Directions for this task | Begin with the line that has "Given: Click the % column header". Give it and every line after it again, exactly, through the end of the entries below.

Provided data |
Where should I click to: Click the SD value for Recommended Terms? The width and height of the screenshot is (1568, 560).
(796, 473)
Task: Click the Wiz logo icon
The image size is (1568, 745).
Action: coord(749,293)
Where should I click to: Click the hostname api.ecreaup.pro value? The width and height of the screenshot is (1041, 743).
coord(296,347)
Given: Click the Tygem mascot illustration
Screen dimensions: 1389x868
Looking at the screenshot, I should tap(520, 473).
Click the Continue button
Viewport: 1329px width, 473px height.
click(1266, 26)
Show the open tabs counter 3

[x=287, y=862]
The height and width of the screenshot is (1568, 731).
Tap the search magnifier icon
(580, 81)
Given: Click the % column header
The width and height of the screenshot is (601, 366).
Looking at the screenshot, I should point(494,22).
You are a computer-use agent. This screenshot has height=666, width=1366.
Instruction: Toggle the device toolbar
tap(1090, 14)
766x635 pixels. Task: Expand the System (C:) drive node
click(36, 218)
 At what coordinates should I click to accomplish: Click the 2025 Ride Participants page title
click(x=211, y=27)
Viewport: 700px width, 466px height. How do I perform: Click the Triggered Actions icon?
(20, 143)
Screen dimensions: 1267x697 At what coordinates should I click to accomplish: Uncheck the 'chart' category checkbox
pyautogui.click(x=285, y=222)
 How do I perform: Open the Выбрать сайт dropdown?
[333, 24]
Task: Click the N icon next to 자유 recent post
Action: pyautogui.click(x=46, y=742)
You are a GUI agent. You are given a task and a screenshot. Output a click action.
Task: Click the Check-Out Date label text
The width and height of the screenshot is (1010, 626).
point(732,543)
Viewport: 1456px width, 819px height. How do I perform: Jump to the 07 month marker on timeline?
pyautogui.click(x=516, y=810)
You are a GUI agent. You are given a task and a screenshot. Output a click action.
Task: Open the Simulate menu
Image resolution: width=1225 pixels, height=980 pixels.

Output of the task |
Given: Click the % column header
The width and height of the screenshot is (601, 366).
Looking at the screenshot, I should point(494,22).
You are a computer-use agent. This screenshot has height=666, width=1366.
Instruction: Toggle the device toolbar
tap(1090, 14)
766x635 pixels. Task: Expand the System (C:) drive node
click(36, 218)
 At what coordinates should I click to accomplish: Click the 2025 Ride Participants page title
click(x=211, y=27)
Viewport: 700px width, 466px height. How do I perform: Click the Triggered Actions icon?
(20, 143)
Screen dimensions: 1267x697 At what coordinates should I click to accomplish: Uncheck the 'chart' category checkbox
pyautogui.click(x=285, y=222)
 How do I perform: Open the Выбрать сайт dropdown?
[333, 24]
Task: Click the N icon next to 자유 recent post
Action: pyautogui.click(x=46, y=742)
You are a GUI agent. You are given a task and a screenshot. Output a click action.
Task: Click the Check-Out Date label text
The width and height of the screenshot is (1010, 626).
point(732,543)
Viewport: 1456px width, 819px height. How do I perform: Jump to the 07 month marker on timeline?
pyautogui.click(x=516, y=810)
You are a GUI agent. You are given a task and a screenshot. Output a click action.
Task: Open the Simulate menu
Image resolution: width=1225 pixels, height=980 pixels.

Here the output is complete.